- Aim: List each line of the listing below that contains the word "resolution", copying every such line in full.

- Input material:
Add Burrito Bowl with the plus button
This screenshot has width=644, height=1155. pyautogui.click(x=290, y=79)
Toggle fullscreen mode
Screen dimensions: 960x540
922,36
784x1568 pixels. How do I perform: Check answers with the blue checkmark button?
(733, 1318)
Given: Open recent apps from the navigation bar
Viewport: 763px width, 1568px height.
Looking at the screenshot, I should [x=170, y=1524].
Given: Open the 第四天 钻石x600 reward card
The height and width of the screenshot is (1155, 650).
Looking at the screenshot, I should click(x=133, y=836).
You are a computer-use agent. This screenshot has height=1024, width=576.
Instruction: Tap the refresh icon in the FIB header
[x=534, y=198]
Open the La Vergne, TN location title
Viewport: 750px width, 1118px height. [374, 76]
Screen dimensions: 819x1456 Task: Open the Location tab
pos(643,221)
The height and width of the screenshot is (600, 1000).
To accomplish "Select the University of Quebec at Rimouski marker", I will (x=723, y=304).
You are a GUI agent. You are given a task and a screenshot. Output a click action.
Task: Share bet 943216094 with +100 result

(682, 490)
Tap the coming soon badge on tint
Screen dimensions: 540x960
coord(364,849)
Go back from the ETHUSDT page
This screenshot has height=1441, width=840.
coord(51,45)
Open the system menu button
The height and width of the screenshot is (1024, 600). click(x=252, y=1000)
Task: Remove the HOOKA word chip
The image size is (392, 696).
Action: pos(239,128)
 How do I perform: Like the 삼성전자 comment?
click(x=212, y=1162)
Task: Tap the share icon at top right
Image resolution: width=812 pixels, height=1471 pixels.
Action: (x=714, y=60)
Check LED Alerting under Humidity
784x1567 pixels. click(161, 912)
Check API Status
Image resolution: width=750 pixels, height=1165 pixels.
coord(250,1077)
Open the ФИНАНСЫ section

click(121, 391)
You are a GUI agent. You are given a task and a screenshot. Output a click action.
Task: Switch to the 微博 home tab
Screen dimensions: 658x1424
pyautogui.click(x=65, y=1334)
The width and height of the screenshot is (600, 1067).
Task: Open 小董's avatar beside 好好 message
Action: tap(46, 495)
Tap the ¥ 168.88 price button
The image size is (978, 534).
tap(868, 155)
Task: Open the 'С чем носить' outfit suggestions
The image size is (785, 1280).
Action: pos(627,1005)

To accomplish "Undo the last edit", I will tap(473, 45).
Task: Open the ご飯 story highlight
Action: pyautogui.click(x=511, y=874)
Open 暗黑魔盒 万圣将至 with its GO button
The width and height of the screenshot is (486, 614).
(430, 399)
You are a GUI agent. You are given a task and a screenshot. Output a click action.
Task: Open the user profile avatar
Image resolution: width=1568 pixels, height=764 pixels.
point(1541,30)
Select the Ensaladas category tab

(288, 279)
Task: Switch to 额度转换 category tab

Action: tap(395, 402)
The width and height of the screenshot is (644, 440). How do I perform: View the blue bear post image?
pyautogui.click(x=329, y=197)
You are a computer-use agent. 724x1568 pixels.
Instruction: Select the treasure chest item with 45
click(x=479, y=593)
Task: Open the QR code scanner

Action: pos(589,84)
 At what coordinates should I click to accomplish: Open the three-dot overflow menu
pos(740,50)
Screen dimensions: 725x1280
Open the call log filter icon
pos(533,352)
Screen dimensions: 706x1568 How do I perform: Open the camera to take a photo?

- Full response:
Image resolution: width=812 pixels, height=1471 pixels.
Image resolution: width=750 pixels, height=1165 pixels.
Image resolution: width=1568 pixels, height=764 pixels.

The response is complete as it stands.